* [Exercise goal]
Among the entries that follow, find every line with the word "taskbar" and list it.

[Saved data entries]
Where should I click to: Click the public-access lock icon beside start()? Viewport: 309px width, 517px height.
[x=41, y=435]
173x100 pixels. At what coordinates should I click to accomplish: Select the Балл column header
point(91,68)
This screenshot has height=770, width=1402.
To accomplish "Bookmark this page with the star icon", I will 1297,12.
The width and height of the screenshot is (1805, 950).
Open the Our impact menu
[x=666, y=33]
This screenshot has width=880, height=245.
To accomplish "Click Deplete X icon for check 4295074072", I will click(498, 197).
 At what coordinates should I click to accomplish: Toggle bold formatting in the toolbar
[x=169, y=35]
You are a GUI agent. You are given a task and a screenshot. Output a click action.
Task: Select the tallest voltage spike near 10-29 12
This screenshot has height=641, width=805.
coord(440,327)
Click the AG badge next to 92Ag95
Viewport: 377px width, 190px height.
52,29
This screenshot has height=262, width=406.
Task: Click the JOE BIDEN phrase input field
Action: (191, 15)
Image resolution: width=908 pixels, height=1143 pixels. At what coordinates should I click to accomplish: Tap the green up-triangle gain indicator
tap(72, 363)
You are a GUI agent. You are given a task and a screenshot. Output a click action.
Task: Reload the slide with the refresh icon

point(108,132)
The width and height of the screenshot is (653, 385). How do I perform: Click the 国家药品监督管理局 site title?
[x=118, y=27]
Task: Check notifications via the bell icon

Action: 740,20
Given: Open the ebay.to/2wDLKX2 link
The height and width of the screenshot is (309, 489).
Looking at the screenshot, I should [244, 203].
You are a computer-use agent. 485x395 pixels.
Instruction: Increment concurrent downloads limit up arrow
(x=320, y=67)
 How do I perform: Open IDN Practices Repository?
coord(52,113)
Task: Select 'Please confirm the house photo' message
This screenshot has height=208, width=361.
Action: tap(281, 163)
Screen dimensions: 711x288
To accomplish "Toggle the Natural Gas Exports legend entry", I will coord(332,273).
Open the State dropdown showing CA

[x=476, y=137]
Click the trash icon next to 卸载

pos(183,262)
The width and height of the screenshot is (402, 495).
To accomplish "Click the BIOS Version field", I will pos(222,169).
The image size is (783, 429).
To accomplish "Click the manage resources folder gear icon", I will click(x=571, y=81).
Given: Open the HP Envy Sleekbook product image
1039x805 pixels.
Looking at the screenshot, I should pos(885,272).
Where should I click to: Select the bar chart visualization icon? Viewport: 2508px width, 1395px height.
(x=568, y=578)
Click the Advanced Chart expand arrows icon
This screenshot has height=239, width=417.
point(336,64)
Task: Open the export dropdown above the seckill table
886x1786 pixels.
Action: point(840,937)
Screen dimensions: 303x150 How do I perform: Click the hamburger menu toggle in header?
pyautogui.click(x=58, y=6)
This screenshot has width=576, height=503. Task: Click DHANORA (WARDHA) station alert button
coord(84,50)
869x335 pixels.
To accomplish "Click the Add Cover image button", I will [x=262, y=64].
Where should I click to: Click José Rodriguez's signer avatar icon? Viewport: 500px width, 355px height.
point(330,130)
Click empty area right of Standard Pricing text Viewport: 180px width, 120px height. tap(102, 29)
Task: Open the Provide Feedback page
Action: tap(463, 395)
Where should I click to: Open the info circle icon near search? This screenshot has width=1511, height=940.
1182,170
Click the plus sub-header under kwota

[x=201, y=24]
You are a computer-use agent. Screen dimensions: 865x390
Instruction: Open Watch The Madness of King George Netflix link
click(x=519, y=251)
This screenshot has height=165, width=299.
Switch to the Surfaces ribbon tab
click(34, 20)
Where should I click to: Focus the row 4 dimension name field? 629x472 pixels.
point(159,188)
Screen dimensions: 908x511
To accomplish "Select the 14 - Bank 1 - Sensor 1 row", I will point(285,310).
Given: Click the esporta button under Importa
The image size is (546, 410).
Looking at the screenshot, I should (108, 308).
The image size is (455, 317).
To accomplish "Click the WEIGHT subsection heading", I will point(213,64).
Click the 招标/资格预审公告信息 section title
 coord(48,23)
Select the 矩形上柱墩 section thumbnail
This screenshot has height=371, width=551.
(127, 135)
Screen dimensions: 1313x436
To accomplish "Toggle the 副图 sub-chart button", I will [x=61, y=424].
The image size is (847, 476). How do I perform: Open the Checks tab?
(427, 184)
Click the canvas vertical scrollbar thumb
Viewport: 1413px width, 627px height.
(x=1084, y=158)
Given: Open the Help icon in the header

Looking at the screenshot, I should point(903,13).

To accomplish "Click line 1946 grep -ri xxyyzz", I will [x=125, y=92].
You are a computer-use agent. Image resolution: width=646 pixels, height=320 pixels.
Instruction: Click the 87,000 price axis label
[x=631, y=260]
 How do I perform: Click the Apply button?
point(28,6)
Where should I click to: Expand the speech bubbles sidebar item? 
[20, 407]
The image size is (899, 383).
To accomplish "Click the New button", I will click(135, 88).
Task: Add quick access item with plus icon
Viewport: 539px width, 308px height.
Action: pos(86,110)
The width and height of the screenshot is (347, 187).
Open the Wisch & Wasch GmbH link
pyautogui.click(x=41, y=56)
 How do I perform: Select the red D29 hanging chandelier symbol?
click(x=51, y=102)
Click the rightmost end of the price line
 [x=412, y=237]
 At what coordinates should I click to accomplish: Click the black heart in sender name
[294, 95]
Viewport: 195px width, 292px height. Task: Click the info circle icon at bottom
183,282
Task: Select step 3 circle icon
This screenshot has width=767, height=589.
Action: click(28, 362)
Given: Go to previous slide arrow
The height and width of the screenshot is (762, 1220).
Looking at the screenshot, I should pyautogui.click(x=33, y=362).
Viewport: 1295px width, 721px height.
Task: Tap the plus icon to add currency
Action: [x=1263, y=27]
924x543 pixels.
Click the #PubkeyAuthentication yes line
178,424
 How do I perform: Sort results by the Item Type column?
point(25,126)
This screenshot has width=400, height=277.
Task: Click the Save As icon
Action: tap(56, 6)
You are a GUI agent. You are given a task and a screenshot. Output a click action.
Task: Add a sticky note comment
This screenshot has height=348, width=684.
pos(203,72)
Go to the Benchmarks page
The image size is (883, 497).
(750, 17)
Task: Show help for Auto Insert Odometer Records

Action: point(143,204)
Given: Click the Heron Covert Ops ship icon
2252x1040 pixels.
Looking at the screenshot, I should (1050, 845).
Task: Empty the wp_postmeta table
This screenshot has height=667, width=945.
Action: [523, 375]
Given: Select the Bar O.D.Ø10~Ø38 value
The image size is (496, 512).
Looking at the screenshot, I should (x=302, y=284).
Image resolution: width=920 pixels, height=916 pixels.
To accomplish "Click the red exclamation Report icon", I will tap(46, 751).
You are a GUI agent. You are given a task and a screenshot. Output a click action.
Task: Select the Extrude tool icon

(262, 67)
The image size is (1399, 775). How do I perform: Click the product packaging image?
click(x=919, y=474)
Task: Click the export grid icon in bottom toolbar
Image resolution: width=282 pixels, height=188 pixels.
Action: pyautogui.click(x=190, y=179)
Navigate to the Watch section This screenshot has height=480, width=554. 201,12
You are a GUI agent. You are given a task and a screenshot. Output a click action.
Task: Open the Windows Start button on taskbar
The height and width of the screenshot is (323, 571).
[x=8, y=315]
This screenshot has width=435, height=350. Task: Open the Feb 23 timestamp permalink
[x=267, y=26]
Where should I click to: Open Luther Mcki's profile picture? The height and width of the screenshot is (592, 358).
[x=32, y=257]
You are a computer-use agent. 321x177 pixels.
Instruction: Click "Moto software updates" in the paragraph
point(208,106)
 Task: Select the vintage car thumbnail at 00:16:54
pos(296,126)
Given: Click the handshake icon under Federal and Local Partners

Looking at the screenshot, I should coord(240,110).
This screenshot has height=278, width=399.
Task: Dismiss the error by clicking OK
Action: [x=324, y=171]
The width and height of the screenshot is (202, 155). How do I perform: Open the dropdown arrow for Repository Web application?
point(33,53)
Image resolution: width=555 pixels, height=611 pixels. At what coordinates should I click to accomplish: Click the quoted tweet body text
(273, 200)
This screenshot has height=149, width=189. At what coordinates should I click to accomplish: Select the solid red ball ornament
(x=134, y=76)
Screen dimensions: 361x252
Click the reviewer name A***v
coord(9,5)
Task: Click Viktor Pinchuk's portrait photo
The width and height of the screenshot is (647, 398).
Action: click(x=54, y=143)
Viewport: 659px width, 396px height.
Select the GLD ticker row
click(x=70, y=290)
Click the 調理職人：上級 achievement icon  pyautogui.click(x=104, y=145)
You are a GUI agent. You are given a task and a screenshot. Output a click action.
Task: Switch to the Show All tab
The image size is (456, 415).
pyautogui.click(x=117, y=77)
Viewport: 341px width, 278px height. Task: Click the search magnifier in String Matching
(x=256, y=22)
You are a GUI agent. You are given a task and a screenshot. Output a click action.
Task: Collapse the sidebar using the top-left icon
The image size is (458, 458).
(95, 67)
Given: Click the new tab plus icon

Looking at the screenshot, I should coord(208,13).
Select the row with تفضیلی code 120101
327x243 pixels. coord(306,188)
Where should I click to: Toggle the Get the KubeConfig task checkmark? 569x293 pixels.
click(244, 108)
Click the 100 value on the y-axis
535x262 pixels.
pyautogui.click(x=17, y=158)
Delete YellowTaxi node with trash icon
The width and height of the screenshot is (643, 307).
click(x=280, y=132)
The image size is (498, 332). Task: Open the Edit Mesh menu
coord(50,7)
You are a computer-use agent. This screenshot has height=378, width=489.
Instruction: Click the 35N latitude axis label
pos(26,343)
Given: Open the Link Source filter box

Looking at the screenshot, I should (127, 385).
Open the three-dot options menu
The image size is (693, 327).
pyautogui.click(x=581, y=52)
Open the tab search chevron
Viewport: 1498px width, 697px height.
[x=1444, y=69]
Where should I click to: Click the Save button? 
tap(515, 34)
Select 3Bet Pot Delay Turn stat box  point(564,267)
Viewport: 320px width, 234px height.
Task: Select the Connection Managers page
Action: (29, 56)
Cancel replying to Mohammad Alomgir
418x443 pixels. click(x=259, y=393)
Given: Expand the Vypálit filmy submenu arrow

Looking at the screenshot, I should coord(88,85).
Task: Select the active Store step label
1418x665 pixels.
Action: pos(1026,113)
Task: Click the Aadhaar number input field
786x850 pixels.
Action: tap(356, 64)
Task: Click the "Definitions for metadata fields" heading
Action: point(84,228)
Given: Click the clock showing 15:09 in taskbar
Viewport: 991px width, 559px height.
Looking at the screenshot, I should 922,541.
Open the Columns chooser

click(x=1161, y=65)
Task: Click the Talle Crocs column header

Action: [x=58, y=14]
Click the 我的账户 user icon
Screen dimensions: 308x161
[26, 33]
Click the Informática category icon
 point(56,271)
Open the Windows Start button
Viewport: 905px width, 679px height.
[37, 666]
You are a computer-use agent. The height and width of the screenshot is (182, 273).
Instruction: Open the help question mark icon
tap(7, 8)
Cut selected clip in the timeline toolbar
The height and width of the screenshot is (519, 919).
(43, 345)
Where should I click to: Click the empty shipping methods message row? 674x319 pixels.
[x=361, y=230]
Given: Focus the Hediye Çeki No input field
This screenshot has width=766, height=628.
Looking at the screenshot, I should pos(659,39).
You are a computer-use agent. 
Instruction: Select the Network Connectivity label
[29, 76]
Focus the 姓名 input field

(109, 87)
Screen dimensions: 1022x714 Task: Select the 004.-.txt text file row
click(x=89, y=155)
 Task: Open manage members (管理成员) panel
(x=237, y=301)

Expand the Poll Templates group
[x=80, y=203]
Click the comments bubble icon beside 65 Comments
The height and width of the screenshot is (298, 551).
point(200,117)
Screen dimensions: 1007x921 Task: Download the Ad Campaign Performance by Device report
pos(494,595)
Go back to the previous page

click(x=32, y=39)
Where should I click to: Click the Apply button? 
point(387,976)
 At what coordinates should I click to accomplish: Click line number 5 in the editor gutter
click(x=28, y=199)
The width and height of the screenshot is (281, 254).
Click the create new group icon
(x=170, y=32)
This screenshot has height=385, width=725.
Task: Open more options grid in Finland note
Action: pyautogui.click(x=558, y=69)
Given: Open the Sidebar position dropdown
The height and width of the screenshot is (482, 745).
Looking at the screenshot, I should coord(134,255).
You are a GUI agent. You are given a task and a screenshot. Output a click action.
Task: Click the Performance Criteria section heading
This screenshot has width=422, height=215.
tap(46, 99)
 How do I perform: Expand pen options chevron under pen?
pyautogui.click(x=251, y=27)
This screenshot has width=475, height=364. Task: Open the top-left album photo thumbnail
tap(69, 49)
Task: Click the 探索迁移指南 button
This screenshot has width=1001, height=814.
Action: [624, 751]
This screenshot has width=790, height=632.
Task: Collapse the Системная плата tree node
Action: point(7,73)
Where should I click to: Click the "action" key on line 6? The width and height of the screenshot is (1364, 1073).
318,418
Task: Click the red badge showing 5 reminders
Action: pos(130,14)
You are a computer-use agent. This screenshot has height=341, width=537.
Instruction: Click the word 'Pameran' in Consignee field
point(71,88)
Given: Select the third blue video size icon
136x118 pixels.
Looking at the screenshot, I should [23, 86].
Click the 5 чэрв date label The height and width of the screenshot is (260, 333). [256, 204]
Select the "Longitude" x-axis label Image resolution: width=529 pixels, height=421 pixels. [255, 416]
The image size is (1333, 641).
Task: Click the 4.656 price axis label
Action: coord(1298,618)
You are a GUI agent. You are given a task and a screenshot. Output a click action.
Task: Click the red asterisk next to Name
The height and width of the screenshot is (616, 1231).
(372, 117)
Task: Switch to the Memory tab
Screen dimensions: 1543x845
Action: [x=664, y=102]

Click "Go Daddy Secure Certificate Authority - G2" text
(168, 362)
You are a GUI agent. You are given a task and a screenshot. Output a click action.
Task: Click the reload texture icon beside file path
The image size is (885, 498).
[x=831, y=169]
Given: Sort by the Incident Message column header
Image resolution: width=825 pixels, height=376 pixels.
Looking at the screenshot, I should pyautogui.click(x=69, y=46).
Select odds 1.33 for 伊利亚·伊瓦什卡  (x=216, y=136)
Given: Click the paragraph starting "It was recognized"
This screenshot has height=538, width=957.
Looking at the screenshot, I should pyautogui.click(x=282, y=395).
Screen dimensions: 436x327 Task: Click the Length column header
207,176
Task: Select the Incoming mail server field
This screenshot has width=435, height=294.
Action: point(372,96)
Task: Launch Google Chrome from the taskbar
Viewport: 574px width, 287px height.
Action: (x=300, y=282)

* [Output of the task]
Task: Open the Windows Start button on taskbar
Given: Click the clock showing 15:09 in taskbar
Task: Launch Google Chrome from the taskbar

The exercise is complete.